В бильярдной стоит густой мужской дух. Военный дух. Пахнет сапожной ваксой, одеколоном и табаком. Старый паркет скрипит под офицерскими каблуками, с треском сшибаются тяжелые шары – на их желтоватых боках выгравированы цифры, шары эти выточены из настоящих слоновьих бивней. Летчики немногословны, как и положено настоящим летчикам. Тем более военным.

«Пятый – дуплетом от борта в центр» или «Седьмой – в правый дальний» – эти слова звучат как тайные заклинания. Мой отец тоже играет: закусив сигарету, он щурится от дыма – душистые сигареты с золотым ободком присылает из Москвы моя бабка. Отец красив, он действительно мог бы стать актером. Он эффектно нависает над зеленым столом, правая рука на отлете. Его ладное тело упруго, он подобен натянутому луку: рука – тетива, кий – стрела. Луза – цель.

– Восьмерка – триплет в левый угол, – объявляет он.

– Триплет? – шелестит шепот, зеваки окружают стол.

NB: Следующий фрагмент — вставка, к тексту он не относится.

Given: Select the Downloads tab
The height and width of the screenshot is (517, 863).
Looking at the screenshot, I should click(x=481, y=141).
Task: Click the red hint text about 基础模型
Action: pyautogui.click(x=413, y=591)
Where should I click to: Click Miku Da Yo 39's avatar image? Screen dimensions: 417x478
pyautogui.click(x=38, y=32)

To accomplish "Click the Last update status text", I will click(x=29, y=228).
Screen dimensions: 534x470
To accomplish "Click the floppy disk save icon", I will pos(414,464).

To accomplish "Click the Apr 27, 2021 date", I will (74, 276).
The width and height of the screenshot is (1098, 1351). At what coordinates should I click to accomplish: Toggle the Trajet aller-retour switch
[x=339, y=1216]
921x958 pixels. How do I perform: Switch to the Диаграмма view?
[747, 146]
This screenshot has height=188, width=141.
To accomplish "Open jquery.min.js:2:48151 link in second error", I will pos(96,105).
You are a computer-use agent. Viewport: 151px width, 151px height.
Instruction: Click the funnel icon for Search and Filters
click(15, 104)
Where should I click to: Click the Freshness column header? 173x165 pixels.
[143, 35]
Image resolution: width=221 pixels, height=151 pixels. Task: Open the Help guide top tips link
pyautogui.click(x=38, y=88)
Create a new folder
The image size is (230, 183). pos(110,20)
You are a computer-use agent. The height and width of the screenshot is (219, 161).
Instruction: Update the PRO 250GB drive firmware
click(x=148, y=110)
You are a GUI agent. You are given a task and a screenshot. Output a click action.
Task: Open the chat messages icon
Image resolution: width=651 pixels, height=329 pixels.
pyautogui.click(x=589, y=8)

Они сосредоточенно курят.

Удар хлесткий и сильный, он зво́нок, как пистолетный выстрел. Шар, крутясь, несется к борту, от него к другому.

– Флюк! – говорит кто-то.

– Эффе…

Шар подкатывается к угловой лузе, замирает на краю, но все-таки соскальзывает вниз.

– Флюк… – повторяет тот же голос.

Отец усмехается, не отвечает. Со вкусом затягивается и выпускает дым тонкой струей вверх, в темные дубовые панели. Зрители одобрительно бубнят.

Наступает моя очередь: я подлетаю к столу, выуживаю холодный увесистый шар из сетки и ставлю на полку отца. Шаров у нас уже четыре. На один больше, чем у чернобрового капитана со страшной фамилией Черепов. Отец никогда ему не проигрывал. Хотя капитан Черепов тоже играет мастерски.